Pablo’s response is also helpful in advancing the debate over the notion of effects in competition cases as it clarifies his reading of the case-law (although I had read his earlier work on the subject), but here I am not sure we entirely agree for the following reasons.
First, citing Post Danmark I, Pablo argues that losing customers to a dominant undertaking is not in itself evidence of anticompetitive effects. According to Pablo, the effects inquiry should revolve around “the actual or potential impact of the practice on rivals’ ability and incentive to compete: so long as they are likely to remain willing and able to compete on the merits (and thus place pressure on the dominant firm), the practice will fail to have effects.” However, I did not state that losing customers to a dominant undertaking is in and of itself evidence of anticompetitive effects (after all, if a dominant undertaking has a better product or provides a better service, competition on the merits will very likely lead to customers switching away from its rivals).
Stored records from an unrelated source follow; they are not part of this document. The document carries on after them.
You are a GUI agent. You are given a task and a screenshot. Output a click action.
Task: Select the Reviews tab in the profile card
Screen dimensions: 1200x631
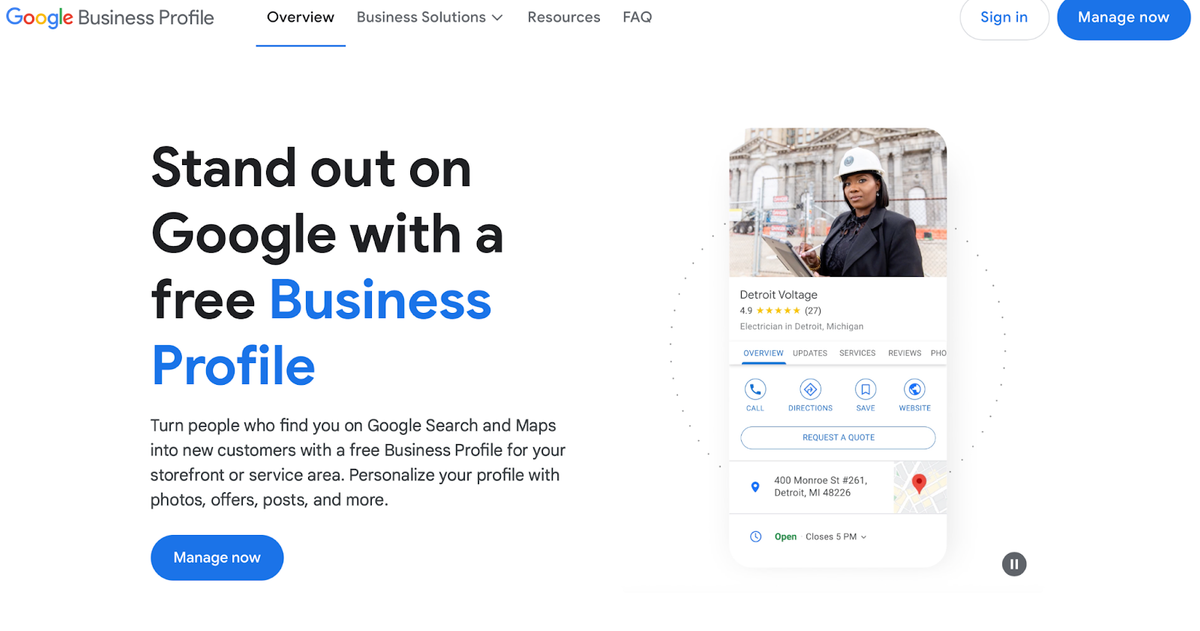point(904,353)
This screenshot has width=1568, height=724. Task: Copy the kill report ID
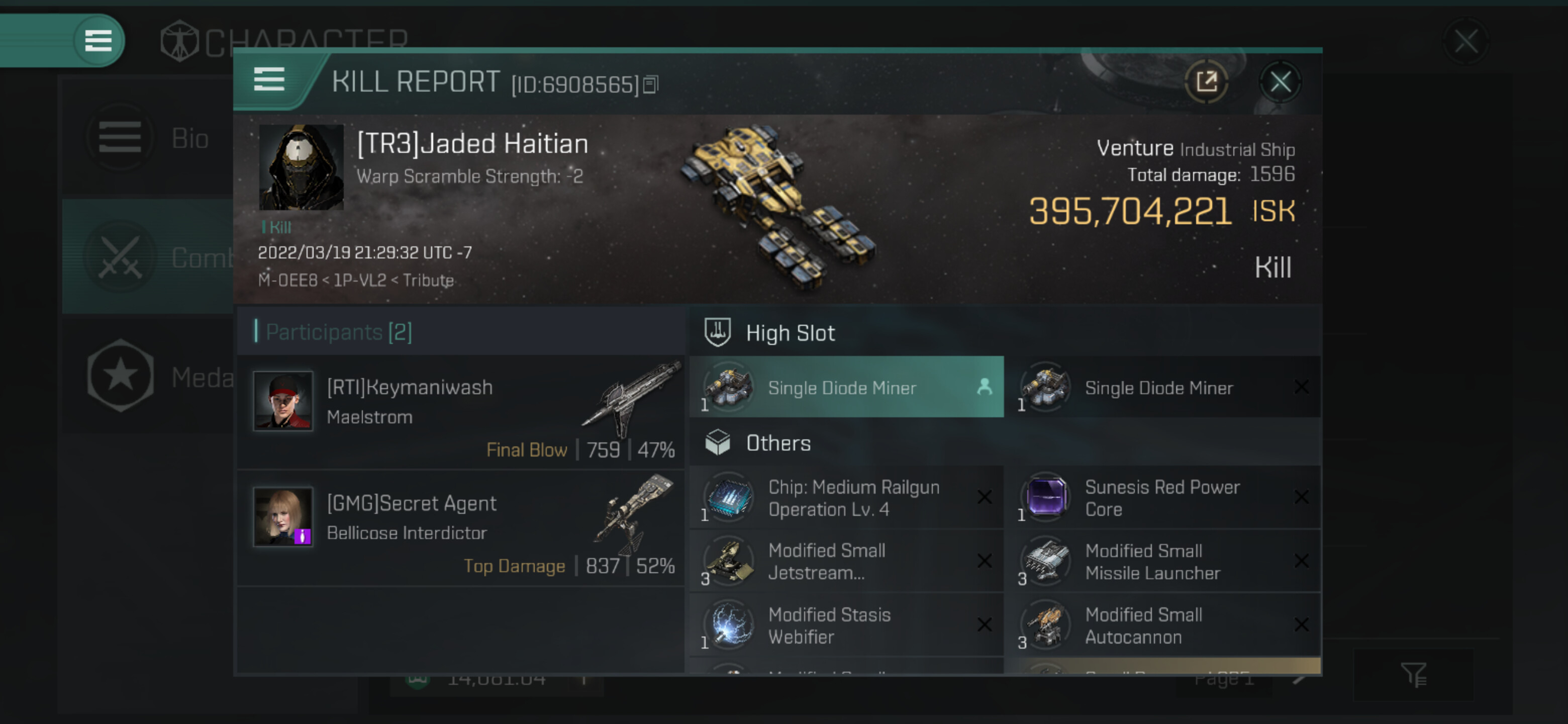pos(650,84)
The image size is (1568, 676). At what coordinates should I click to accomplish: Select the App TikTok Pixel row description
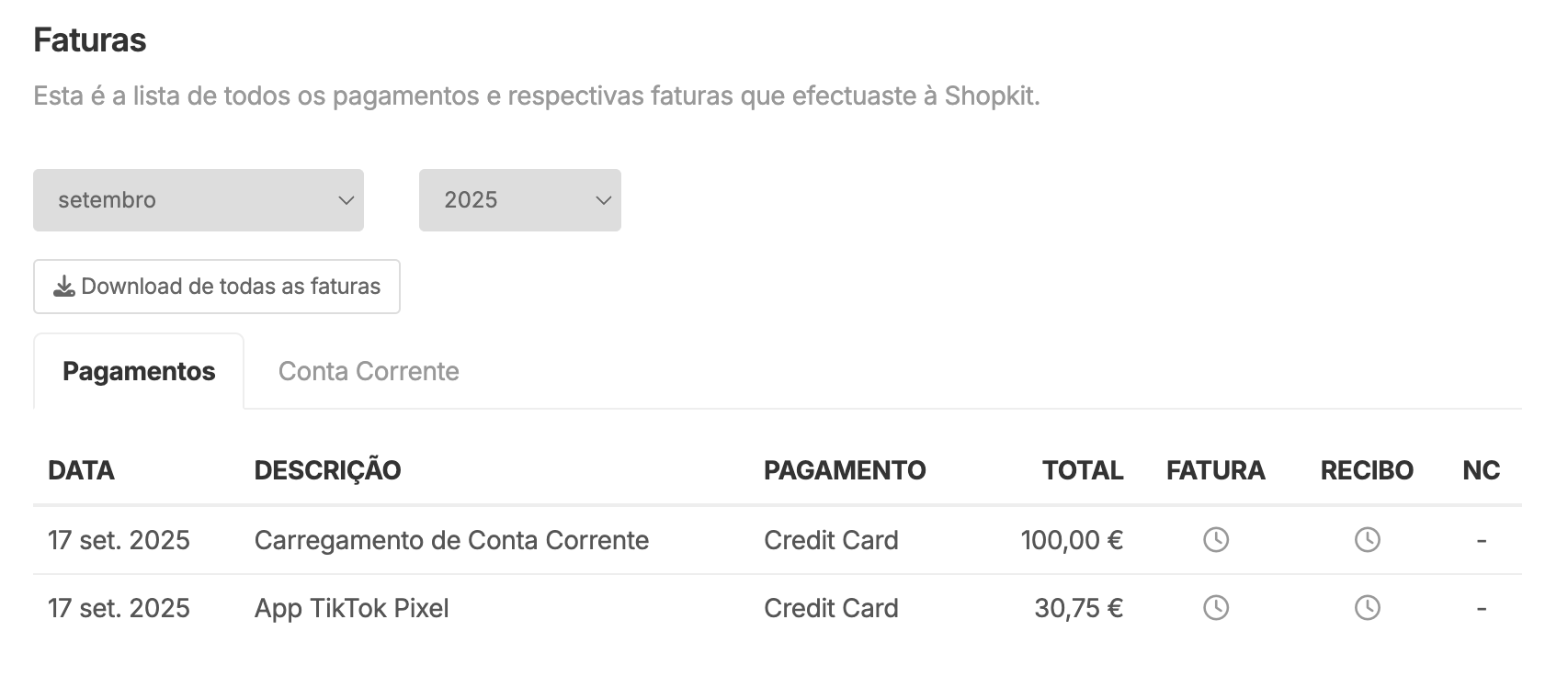(x=351, y=608)
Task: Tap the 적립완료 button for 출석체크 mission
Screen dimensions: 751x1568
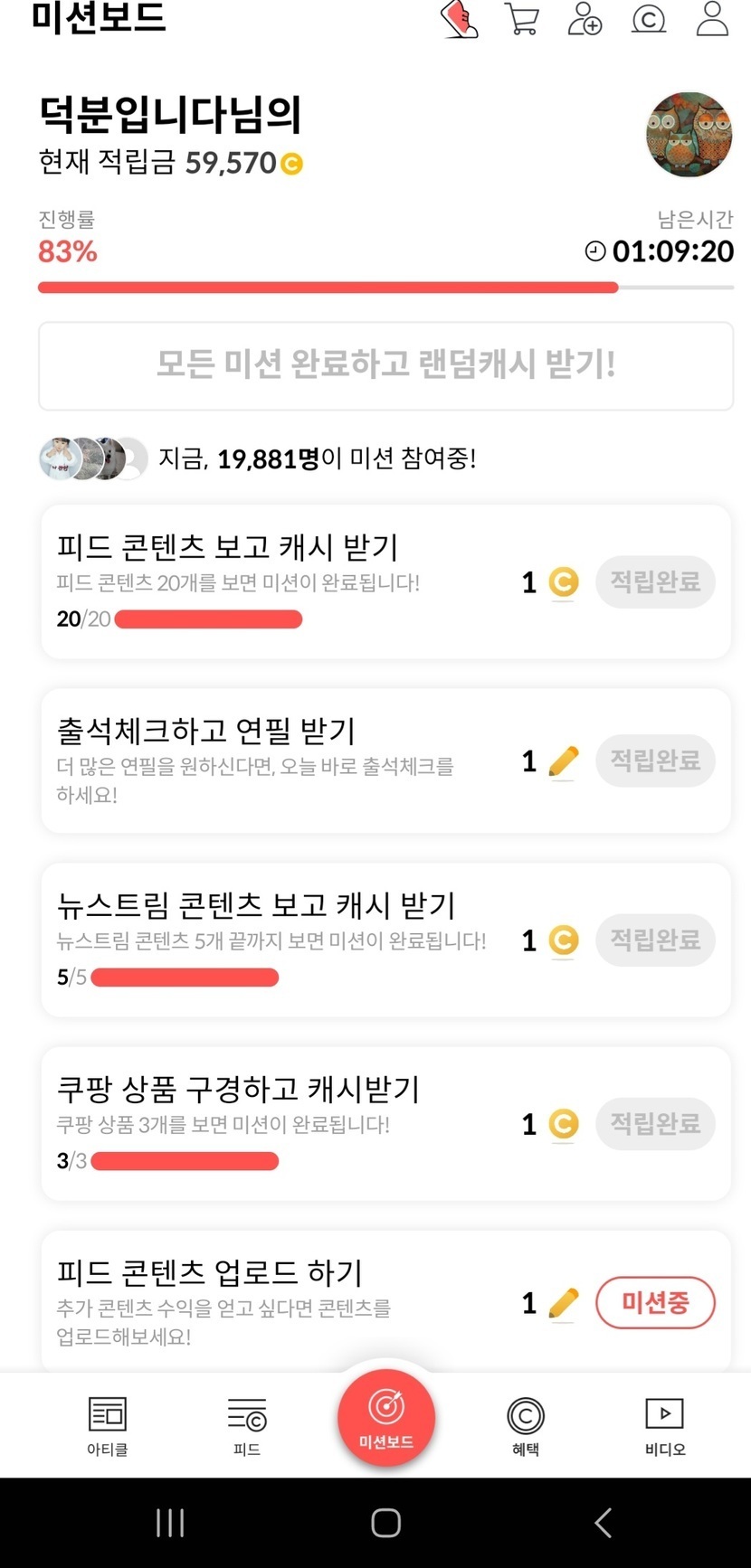Action: coord(655,760)
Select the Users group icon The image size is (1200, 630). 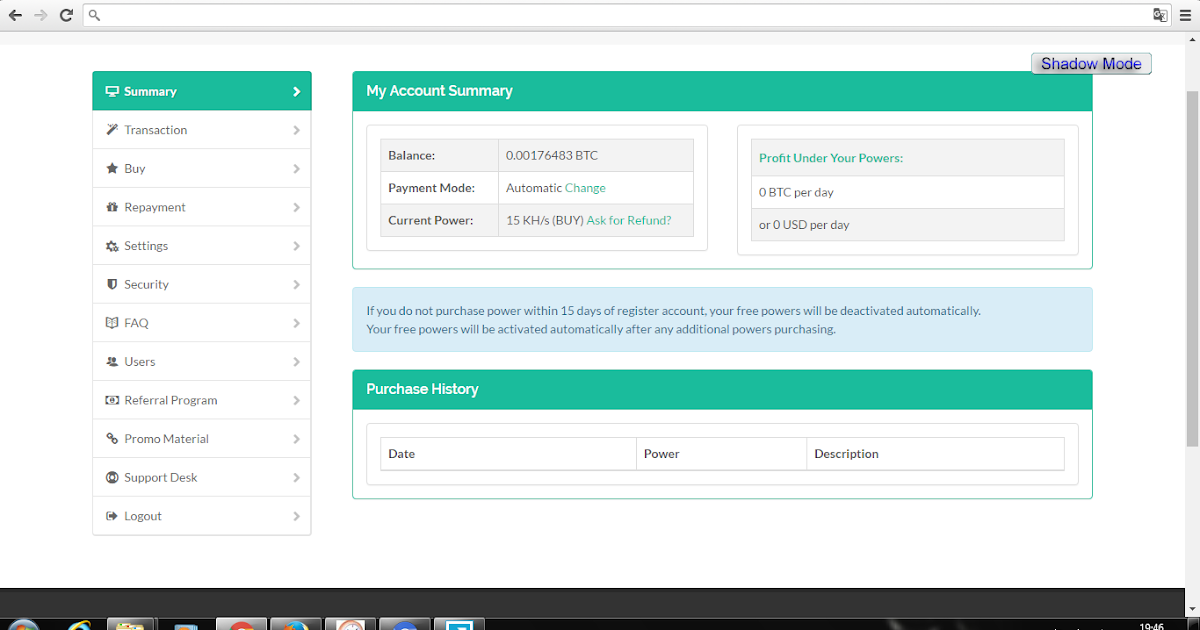[112, 361]
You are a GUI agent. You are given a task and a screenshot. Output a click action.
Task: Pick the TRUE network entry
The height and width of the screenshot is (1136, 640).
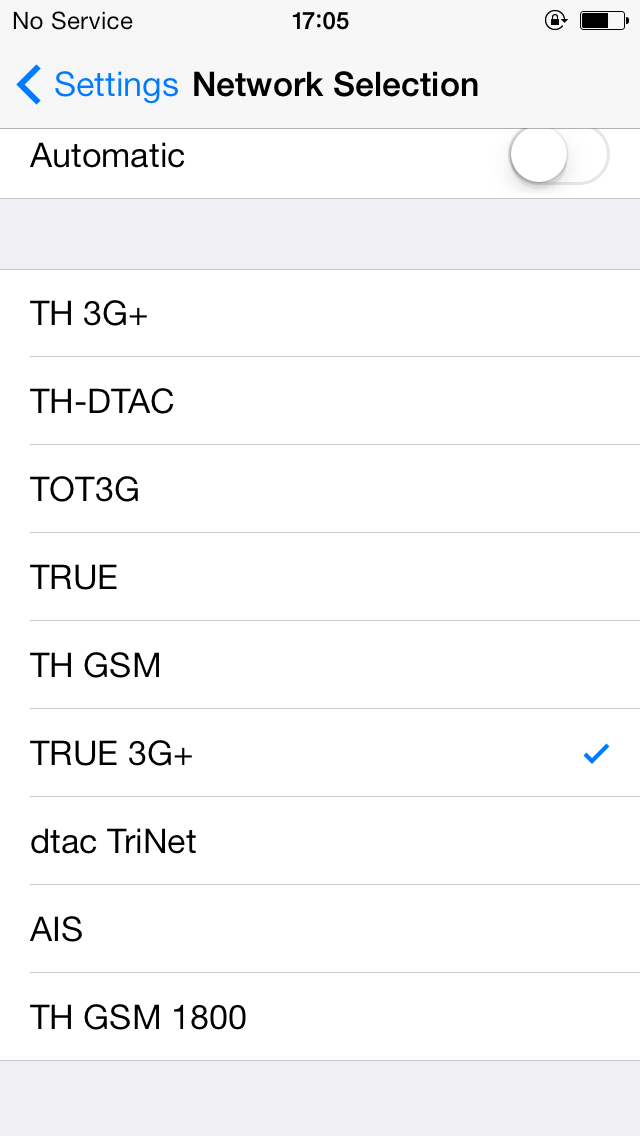pyautogui.click(x=320, y=577)
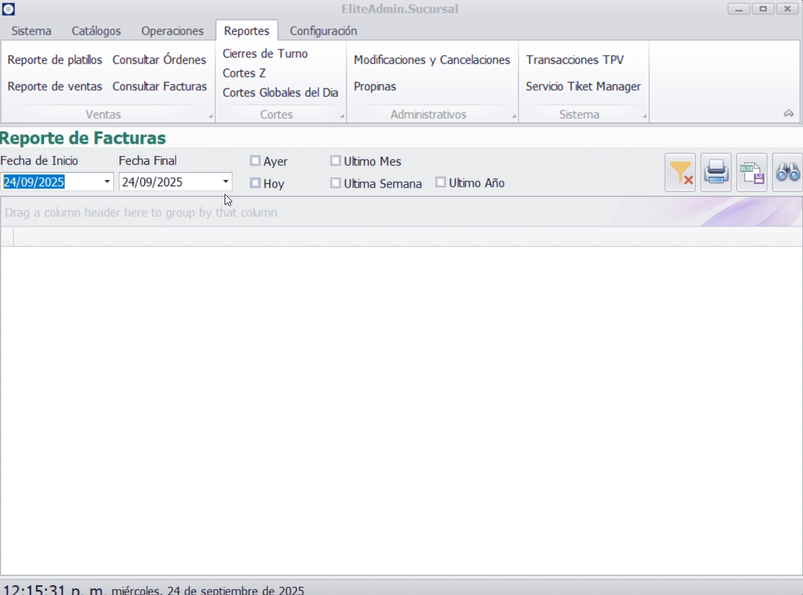Expand the Fecha de Inicio date dropdown
Image resolution: width=803 pixels, height=595 pixels.
(x=107, y=182)
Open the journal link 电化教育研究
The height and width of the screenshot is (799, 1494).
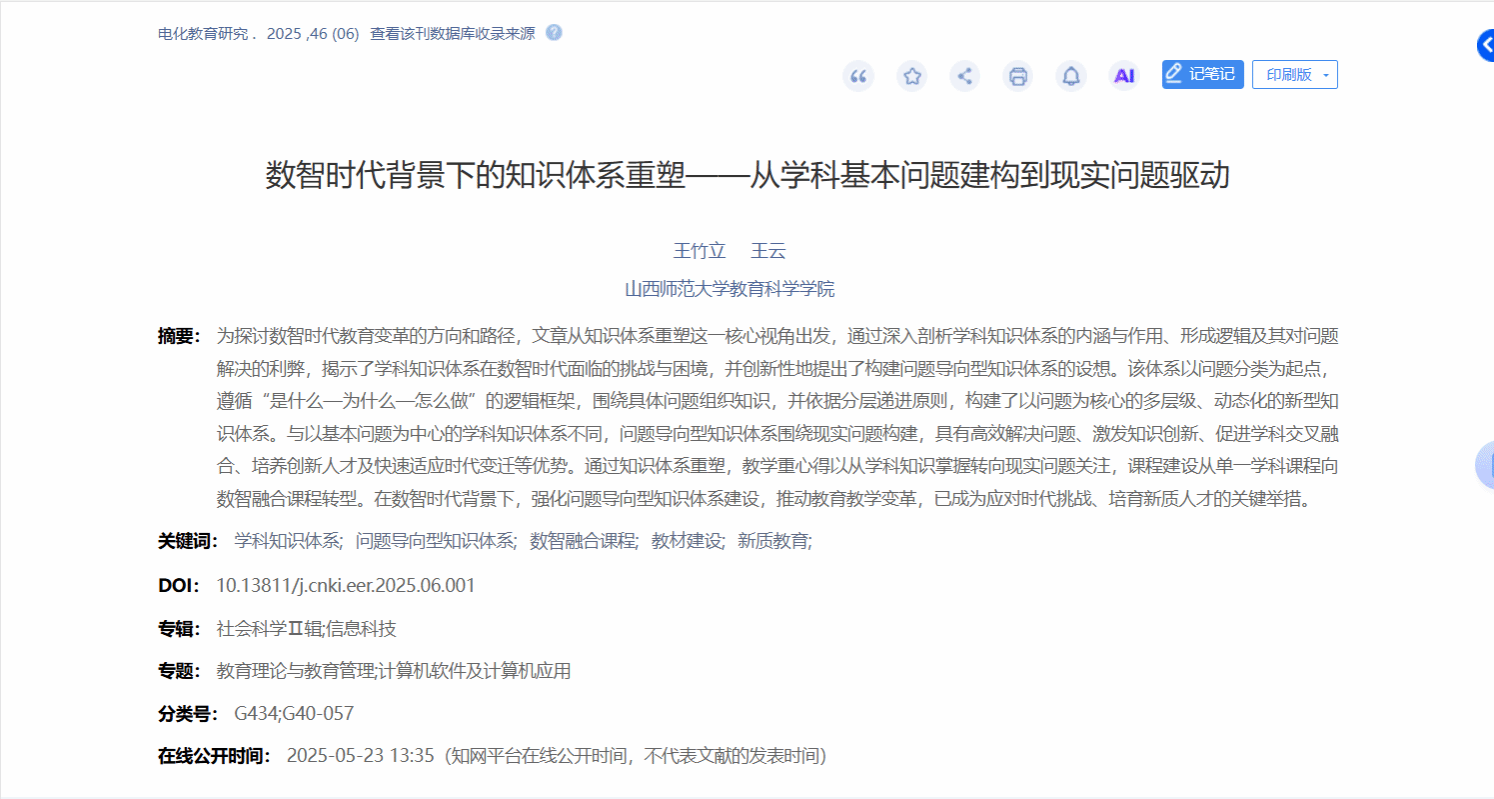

Rather, I noted “I do not find any support for the view that losing customers to the dominant undertaking as a result of the latter’s conduct cannot be an effect for the purposes of Article 102 TFEU.” It is obviously one thing for a dominant undertaking to grow its market share because of its superiority, and a different thing for that undertaking to grow its market share thanks to a conduct capable of excluding as efficient competitors (the distinction can be found in Post Danmark I and Intel).
I also have some trouble with Pablo’s suggestion that, “so long as they [rivals] are likely to remain willing and able to compete on the merits (and thus place pressure on the dominant firm), the practice will fail to have effects.” That seems an extreme proposition to me, which I do not think is supported by the law (and, even if it were, the case law should evolve in a different direction) as it would mean that it would be acceptable for a dominant firm to harm smaller rivals, as long as the latter remained capable of exercising some competitive constraint. Assume for instance that a smaller rival with a superior product (e.g., a new entrant) could in the long run displace the dominant firm through competition on the merits and become the market leader. Assume also that the dominant firm, to protect its position, engages in various exclusionary tactics to raise barriers to expansion, to the effect that the smaller rival stays small, but does not exit the market (say it stays at a market share of 10-20% while the dominant undertaking has a share of 60-70%). As in that case the rival would still be able to exercise some competitive constraint on the dominant undertaking, one would have to accept that the dominant undertaking’s conduct had no anticompetitive effects. But is that so? It seems to me that such an approach would reward anticompetitive conduct – conduct aimed at shielding the firm’s dominant position from competition (and which may be particularly harmful to consumers, as it does not allow a superior rival to displace the incumbent). This would be unacceptable.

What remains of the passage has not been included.